1. Panduan Sehari-hari Kaum Introver dan Mager
Panduan Sehari-hari Kaum Introver dan Mager
Poem by Lucia Priandarini
Hindari bertemu langsung
Gunakan surel atau telepon
bahkan saat berada di gedung yang sama
Untuk pertemuan-pertemuan yang tak terelakkan,
setidaknya hindari duduk berdekatan
Batalkan pertemuan-pertemuan yang kurang penting
(ngomong-ngomong bagaimana ciri-ciri pertemuan yang penting?”
Jika memang harus bersosialisasi
jaga jarak 2 meter
(mungkin janji temu di lapangan futsal?)
Makan di meja sendiri
jauh dari orang lain
(sudah sering begini)
Sebisa mungkin hindari transportasi umum
(egois, tidak ekonomis, dan tidak ramah lingkungan?
iya, di masa ini saja, semoga)
(Dari Panduan “Jarak Sosial” di Tempat Kerja untuk mencegah penyebaran Covid-19, Pemprov DKI Jakarta)
mager : malas gerak
Tentang Penulis, Lucia Priandarini
Perempuan lulusan Komunikasi FISIP UI ini dibesarkan di rumah penuh buku dan sempat menjadi reporter, penulis nonfiksi dan penulis di beberapa media daring.

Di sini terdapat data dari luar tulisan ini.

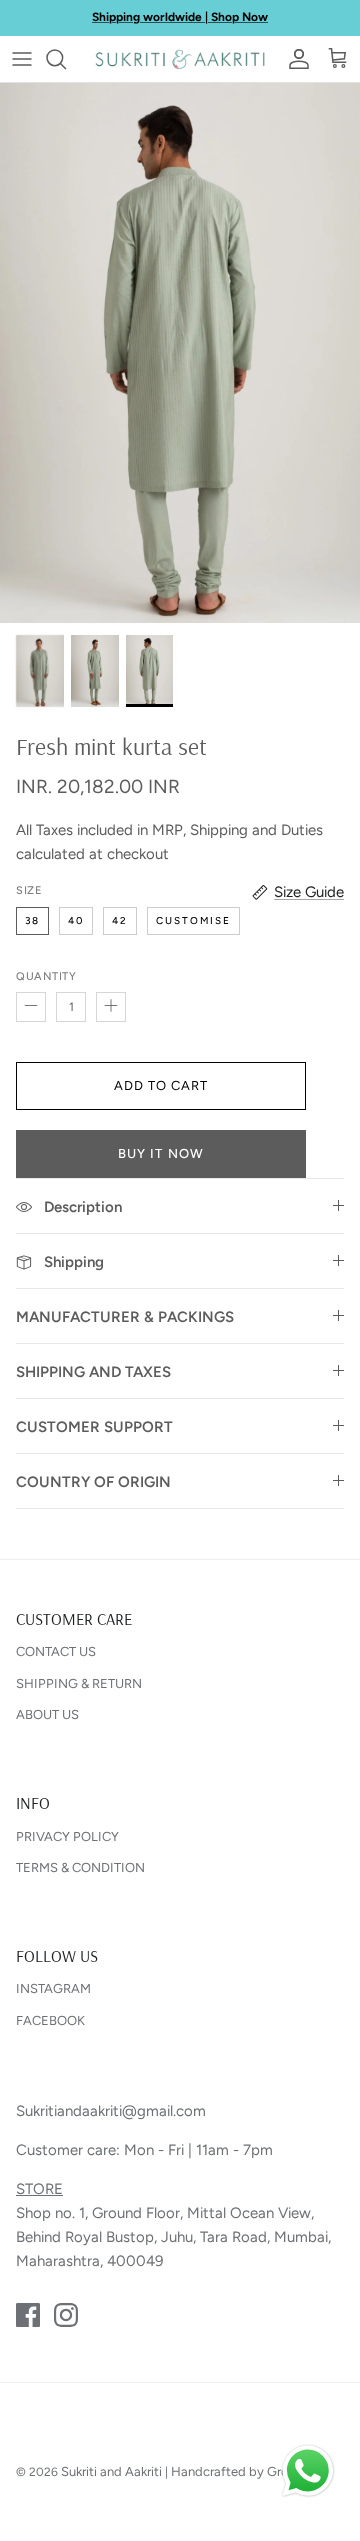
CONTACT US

Novel kolaborasinya dengan Gina S.Noer yang berjudul Dua Garis Biru telah diangkat ke layar lebar.
Bagaimana Pendapat Kalian?
Dari kesepuluh puisi yang terangkum dalam Panduan Sehari-hari Kaum Introver dan Mager ini mana yang paling kalian suka?
Judul bukunya diambil dari salah satu puisi, jadi memang tidak berisikan panduan buat kaum introver mesti ngapain aja. Walau begitu dia tetap bercerita dan merefleksikan kehidupan sehari-hari dan perasaan yang kita temui dalam kehidupan nyata.